#!/bin/bash
# 🔍 Dependency Validation Script
# Validates dependency integrity, checks for version drift, and security issues

set -euo pipefail

echo "🔍 Validating dependencies..."

# Colors for output
RED='\033[0;31m'
GREEN='\033[0;32m'
YELLOW='\033[1;33m'
NC='\033[0m' # No Color

# Check if pnpm is available
if ! command -v pnpm &> /dev/null; then
    echo -e "${RED}❌ pnpm is not installed${NC}"
    exit 1
fi

# 1. Validate lockfile integrity
echo "📋 Checking lockfile integrity..."
if pnpm install --frozen-lockfile --ignore-scripts; then
    echo -e "${GREEN}✅ Lockfile integrity validated${NC}"
else
    echo -e "${RED}❌ Lockfile integrity check failed${NC}"
    exit 1
fi

# 2. Check for dependency version drift
echo "🔍 Checking for dependency version drift..."
pnpm list --recursive --depth=0 --json > /tmp/deps.json

node -e "
const fs = require('fs');
const deps = JSON.parse(fs.readFileSync('/tmp/deps.json', 'utf8'));
const allDeps = new Map();

deps.forEach(pkg => {
  if (pkg.dependencies) {
    Object.entries(pkg.dependencies).forEach(([name, info]) => {
      const version = info.version;
      if (!allDeps.has(name)) {
        allDeps.set(name, new Set());
      }
      allDeps.get(name).add(\`\${pkg.name}@\${version}\`);
    });
  }
});

let hasDrift = false;
allDeps.forEach((versions, depName) => {
  if (versions.size > 1) {
    console.log(\`❌ Version drift detected for \${depName}:\`);
    versions.forEach(v => console.log(\`  - \${v}\`));
    hasDrift = true;
  }
});

if (hasDrift) {
  console.log('\\n💡 Fix version drift by aligning dependency versions across workspaces.');
  process.exit(1);
} else {
  console.log('✅ No dependency version drift detected.');
}
"

# 3. Security audit
echo "🔒 Running security audit..."
if pnpm audit --audit-level moderate; then
    echo -e "${GREEN}✅ Security audit passed${NC}"
else
    echo -e "${YELLOW}⚠️  Security vulnerabilities found. Review and update dependencies.${NC}"
fi

# 4. Check for outdated dependencies
echo "📅 Checking for outdated dependencies..."
pnpm outdated --recursive || echo -e "${YELLOW}⚠️  Some dependencies are outdated${NC}"
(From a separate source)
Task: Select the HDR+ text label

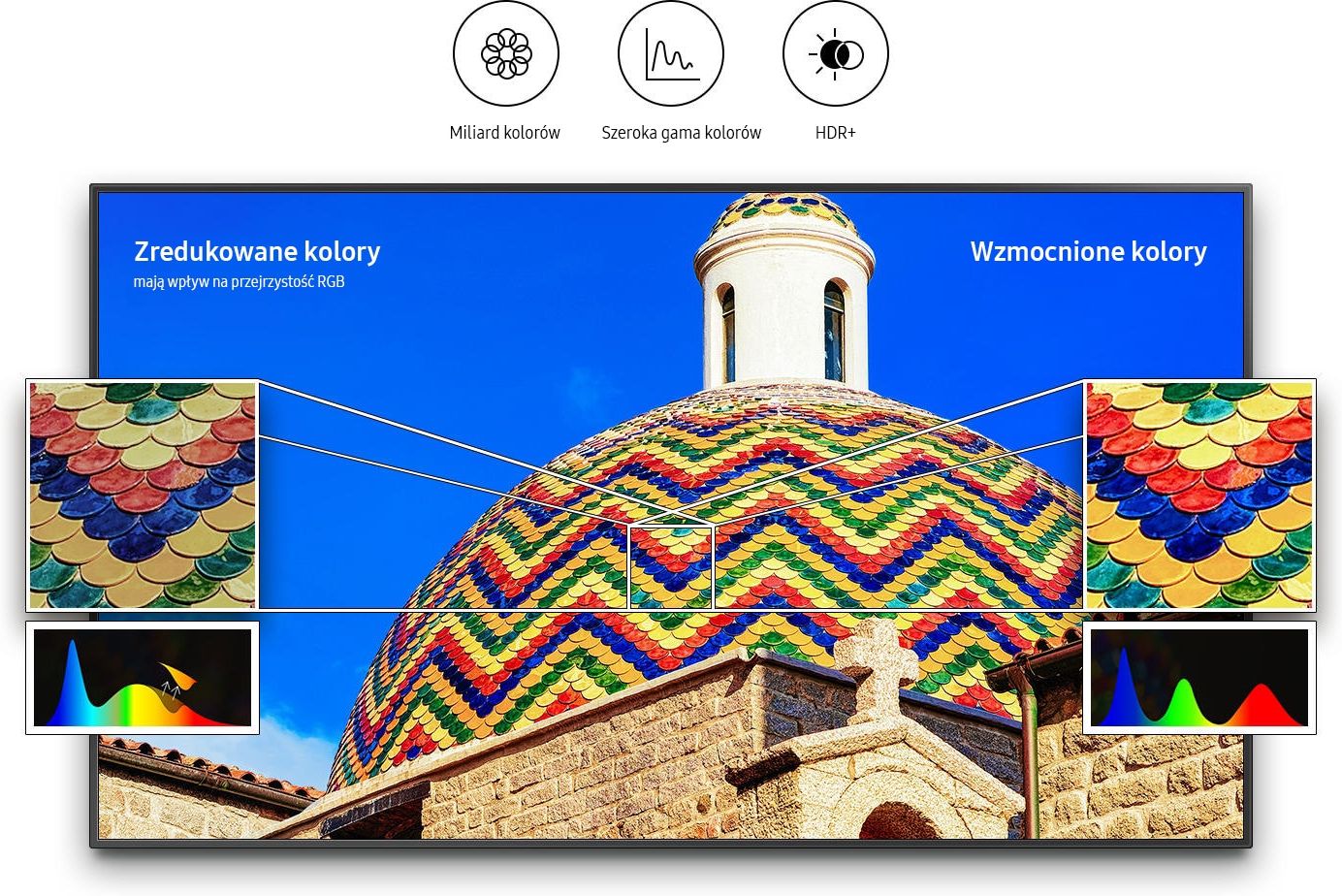Action: 836,133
# 5. Validate workspace configuration
echo "⚙️  Validating workspace configuration..."
node -e "
const fs = require('fs');
const path = require('path');

try {
  const rootPkg = JSON.parse(fs.readFileSync('package.json', 'utf8'));
  console.log('✅ Root package.json is valid');
  
  const workspaceConfig = fs.readFileSync('pnpm-workspace.yaml', 'utf8');
  console.log('✅ pnpm-workspace.yaml is readable');
  
  // Check that all workspace packages exist
  const workspaces = ['apps/*', 'packages/*'];
  let allValid = true;
  
  workspaces.forEach(workspace => {
    const workspacePath = workspace.replace('/*', '');
    if (!fs.existsSync(workspacePath)) {
      console.log(\`❌ Workspace path does not exist: \${workspacePath}\`);
      allValid = false;
    }
  });
  
  if (!allValid) {
    process.exit(1);
  }
  
  console.log('✅ All workspace paths are valid');
} catch (error) {
  console.log(\`❌ Workspace validation failed: \${error.message}\`);
  process.exit(1);
}
"

# Cleanup
rm -f /tmp/deps.json

echo -e "${GREEN}🎉 Dependency validation completed successfully!${NC}"